If I have a $4\times 4$ square where all the rows columns and $2$ main diagonals must sum to a specific given value (same in each case), what's the minimum number of squares that are required to be filled in before there's only one possible way to fill in the remaining squares. Here the values in each square can be any integer, positive or negative.
I know how to pick $8$ squares so that the rest can be determined but I don't know how to pick $7$ squares.

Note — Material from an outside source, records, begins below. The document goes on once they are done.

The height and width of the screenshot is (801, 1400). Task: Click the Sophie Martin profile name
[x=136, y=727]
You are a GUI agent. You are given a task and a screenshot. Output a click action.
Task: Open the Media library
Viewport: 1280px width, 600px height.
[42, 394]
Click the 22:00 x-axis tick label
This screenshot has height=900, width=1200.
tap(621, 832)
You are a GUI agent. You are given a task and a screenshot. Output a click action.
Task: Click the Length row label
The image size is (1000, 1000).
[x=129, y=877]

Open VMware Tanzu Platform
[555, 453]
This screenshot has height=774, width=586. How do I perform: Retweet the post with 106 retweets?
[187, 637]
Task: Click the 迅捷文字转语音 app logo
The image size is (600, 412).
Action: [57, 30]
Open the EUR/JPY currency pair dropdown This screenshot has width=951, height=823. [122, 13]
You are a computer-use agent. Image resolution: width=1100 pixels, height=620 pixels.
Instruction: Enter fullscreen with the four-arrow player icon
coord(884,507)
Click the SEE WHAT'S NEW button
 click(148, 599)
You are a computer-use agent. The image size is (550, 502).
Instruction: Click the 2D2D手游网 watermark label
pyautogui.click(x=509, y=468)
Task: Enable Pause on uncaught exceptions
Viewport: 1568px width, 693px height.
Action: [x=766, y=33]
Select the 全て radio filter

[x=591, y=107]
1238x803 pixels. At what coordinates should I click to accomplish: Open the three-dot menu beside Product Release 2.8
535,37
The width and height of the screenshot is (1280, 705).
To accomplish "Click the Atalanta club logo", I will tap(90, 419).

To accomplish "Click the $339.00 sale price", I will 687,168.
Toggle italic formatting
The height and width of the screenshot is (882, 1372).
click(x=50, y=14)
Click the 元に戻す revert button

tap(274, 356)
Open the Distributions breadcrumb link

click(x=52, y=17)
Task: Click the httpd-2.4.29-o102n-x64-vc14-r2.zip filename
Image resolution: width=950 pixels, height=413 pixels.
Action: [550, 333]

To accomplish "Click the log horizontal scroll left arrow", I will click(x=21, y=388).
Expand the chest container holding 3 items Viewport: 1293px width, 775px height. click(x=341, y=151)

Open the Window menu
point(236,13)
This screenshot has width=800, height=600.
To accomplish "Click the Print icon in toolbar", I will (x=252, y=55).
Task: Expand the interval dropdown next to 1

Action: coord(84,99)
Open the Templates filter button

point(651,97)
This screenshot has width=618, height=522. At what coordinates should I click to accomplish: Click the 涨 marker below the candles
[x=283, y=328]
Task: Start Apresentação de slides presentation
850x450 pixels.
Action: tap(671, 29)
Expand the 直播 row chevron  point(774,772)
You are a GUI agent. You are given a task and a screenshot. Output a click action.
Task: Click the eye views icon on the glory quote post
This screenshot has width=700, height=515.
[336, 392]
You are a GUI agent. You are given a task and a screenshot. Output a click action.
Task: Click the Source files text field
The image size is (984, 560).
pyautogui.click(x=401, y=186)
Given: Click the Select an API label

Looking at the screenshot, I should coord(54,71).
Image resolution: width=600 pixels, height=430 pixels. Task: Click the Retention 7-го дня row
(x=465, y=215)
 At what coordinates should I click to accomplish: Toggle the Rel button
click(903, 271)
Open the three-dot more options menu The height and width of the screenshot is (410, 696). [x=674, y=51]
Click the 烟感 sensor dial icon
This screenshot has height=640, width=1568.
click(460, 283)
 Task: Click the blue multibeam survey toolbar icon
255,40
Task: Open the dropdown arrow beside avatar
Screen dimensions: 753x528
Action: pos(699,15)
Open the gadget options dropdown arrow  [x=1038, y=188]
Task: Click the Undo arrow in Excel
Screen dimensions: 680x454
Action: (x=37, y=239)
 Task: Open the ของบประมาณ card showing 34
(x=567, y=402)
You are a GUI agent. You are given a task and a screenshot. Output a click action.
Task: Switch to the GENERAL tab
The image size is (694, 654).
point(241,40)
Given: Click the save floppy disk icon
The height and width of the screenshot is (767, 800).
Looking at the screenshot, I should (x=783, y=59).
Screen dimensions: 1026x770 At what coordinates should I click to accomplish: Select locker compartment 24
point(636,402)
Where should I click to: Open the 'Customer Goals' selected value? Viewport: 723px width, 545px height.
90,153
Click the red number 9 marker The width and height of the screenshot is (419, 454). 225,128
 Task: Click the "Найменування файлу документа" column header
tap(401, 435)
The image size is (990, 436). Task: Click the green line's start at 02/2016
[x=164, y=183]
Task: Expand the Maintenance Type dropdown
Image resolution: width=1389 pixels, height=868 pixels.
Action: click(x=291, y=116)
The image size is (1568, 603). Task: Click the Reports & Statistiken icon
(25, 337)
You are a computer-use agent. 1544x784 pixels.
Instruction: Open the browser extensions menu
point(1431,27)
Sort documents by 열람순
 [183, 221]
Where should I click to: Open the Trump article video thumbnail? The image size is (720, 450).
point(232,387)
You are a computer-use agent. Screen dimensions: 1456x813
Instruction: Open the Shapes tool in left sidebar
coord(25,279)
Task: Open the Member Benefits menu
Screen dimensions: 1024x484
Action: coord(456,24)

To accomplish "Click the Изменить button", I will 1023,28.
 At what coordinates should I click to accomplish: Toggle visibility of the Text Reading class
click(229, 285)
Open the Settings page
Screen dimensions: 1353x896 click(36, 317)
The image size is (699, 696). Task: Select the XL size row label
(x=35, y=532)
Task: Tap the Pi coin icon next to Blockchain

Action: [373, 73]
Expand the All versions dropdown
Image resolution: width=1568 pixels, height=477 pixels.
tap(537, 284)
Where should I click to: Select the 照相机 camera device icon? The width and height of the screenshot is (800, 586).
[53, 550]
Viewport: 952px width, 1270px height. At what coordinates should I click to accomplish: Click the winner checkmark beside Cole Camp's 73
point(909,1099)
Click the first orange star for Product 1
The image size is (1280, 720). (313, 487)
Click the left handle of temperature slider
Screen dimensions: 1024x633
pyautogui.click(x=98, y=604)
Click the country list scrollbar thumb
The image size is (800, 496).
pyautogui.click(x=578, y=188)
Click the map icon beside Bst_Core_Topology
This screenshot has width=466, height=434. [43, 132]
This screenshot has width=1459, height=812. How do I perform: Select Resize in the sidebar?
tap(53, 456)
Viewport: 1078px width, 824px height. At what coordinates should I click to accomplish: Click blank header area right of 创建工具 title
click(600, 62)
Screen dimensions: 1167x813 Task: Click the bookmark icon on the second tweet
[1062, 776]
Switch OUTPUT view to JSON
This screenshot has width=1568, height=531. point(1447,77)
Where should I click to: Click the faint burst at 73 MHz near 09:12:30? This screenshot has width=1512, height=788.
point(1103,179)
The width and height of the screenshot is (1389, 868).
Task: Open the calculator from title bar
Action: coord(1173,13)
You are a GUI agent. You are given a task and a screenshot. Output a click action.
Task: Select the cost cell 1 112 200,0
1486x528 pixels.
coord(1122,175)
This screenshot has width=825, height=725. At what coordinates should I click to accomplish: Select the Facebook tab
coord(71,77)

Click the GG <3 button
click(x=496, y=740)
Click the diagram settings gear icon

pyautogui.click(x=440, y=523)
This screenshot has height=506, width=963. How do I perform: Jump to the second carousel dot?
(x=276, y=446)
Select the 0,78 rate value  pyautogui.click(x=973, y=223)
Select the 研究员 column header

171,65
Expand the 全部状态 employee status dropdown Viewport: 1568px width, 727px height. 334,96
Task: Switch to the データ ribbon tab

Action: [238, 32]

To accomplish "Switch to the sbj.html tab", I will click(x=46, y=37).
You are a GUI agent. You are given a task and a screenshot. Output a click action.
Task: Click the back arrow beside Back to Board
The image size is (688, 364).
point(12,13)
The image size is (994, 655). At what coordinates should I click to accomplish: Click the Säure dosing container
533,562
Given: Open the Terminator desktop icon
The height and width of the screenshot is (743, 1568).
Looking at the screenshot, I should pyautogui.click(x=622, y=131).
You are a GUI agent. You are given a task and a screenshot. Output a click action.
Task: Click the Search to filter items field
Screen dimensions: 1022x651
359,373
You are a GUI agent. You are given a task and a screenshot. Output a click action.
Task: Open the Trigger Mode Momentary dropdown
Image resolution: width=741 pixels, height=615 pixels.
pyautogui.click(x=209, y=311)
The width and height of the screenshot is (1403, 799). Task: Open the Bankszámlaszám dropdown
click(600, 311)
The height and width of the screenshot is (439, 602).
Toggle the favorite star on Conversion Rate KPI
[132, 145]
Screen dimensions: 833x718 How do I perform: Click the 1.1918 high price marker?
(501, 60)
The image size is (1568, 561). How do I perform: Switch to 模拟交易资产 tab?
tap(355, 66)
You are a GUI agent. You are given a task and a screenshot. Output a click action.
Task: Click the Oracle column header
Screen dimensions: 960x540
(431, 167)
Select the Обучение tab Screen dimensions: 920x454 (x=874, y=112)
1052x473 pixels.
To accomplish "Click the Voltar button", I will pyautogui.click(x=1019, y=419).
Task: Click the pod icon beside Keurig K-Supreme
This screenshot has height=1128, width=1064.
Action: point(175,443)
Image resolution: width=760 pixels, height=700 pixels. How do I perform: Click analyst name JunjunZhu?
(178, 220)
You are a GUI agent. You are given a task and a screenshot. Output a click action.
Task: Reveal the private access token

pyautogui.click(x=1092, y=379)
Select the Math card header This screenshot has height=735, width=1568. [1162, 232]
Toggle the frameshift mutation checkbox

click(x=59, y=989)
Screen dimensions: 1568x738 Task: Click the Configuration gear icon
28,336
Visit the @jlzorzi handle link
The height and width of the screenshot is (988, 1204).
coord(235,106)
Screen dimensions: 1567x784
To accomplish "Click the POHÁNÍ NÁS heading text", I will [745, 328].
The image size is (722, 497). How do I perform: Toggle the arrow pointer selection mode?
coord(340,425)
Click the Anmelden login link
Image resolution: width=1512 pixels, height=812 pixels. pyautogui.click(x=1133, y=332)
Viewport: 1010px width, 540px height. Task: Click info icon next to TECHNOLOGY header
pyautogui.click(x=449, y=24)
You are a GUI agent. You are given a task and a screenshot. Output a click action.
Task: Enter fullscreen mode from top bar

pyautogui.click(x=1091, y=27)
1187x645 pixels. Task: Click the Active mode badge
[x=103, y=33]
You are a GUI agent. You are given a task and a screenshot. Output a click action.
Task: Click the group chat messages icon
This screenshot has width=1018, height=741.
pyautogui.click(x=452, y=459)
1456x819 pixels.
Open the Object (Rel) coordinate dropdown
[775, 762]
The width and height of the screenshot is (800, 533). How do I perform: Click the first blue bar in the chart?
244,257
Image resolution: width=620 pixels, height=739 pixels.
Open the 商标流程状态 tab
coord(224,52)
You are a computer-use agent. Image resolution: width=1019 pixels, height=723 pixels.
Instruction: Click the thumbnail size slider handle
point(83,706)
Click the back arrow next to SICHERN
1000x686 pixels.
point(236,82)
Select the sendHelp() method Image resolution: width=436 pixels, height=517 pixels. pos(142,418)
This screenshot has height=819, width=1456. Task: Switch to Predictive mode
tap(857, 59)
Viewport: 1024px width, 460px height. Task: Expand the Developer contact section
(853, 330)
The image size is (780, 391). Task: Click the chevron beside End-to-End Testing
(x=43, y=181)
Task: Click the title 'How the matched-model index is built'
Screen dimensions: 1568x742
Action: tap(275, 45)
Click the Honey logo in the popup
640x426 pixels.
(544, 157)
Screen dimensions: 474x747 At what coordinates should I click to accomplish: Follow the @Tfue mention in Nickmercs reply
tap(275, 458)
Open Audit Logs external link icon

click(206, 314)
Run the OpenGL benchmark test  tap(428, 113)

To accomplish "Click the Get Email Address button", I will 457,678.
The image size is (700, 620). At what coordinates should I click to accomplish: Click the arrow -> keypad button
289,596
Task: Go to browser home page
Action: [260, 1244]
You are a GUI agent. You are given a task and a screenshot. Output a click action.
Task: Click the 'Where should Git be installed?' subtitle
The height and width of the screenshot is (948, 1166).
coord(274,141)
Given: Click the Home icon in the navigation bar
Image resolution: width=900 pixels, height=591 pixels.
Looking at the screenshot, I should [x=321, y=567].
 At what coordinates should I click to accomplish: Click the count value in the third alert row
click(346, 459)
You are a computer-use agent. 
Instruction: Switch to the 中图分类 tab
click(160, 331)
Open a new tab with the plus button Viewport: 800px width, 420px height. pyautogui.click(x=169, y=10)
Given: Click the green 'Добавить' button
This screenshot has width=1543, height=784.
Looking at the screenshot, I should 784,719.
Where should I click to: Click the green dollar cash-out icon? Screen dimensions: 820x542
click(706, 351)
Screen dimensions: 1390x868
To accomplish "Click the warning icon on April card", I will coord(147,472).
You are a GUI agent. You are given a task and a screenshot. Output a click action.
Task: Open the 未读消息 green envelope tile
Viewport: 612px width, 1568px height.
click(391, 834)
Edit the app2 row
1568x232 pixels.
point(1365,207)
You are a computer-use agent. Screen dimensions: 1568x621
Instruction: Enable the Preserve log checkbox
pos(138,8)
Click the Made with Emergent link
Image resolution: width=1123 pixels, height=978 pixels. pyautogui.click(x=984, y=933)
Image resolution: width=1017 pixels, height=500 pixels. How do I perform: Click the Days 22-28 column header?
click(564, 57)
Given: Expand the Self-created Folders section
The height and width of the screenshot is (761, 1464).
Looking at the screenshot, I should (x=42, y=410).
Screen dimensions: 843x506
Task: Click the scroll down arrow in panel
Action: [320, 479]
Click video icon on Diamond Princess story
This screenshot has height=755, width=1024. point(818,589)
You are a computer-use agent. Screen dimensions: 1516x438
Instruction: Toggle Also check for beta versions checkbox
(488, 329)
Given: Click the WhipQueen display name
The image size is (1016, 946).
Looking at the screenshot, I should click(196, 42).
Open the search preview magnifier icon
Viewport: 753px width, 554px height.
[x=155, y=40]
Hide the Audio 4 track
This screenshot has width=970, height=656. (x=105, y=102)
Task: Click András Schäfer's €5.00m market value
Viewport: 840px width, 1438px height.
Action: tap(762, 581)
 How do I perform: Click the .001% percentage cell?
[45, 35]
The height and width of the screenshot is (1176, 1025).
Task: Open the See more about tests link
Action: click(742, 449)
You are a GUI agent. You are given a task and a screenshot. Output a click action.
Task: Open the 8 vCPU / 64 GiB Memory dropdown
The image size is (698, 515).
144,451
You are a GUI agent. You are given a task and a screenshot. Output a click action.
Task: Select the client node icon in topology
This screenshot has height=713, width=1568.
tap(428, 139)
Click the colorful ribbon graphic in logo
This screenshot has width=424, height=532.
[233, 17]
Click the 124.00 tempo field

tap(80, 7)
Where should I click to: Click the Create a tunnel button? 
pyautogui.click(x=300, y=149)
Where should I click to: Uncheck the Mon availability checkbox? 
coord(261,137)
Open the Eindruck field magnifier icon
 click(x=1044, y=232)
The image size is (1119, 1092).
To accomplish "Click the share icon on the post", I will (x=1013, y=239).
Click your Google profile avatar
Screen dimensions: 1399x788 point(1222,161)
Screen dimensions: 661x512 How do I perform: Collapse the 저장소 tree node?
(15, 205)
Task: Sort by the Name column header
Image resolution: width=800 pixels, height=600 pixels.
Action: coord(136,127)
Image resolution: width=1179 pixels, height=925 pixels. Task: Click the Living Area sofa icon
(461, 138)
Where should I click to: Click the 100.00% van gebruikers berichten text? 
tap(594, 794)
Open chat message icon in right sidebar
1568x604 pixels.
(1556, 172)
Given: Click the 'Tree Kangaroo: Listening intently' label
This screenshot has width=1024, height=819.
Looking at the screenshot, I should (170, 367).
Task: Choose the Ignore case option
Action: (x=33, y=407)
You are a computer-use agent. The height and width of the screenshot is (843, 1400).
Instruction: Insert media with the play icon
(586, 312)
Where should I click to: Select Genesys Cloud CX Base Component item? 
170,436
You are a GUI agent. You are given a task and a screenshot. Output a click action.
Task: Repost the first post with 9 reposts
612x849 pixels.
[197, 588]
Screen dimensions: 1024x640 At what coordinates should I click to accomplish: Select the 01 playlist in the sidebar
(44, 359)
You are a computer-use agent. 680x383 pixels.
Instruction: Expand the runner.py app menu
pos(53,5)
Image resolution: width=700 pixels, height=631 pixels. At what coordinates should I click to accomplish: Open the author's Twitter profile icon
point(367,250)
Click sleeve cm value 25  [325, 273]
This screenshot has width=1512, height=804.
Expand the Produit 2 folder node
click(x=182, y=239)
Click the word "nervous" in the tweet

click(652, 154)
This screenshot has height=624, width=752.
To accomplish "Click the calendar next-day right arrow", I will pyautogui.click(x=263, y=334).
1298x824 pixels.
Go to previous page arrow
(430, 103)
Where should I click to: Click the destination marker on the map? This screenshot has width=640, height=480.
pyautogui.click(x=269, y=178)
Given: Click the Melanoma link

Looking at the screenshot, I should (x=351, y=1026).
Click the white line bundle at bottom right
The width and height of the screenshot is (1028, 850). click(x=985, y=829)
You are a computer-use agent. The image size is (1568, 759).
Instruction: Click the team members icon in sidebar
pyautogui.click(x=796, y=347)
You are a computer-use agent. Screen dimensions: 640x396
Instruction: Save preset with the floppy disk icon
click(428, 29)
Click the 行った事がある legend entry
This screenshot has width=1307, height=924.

Let $A=\bigl[a_{ik}\bigr]$ be the unknown $(4\times4)$-matrix in question. Given that the $10$ described sums all have the same value $s$ we have a system ${\cal S}$ of $10$ linear equations in the $16$ unknown variables $a_{ik}$. The $(10\times16)$-matrix $M$ (all entries are $0$ or $1$) of this system has only rank $9$. In fact the four rows of $M$ corresponding to the four rows of $A$ sum to $(1,1,\ldots,1)$, as do the next four rows of $M$ corresponding to the four columns of $A$. The rank of $M$ could be even smaller because we do not really understand the influence of the two rows of $M$ corresponding to the main diagonals of $A$.
When believe in ${\rm rank}(M)=9$ then we can argue as follows: Setting up for ${\cal S}$ a Gaussian reduction process for the $16$ unknowns $a_{ik}$ will in the end present $9$ of these unknowns as functions of the $7$ others. A non resolvable case cannot result when all row and column sums have the equal value $s$.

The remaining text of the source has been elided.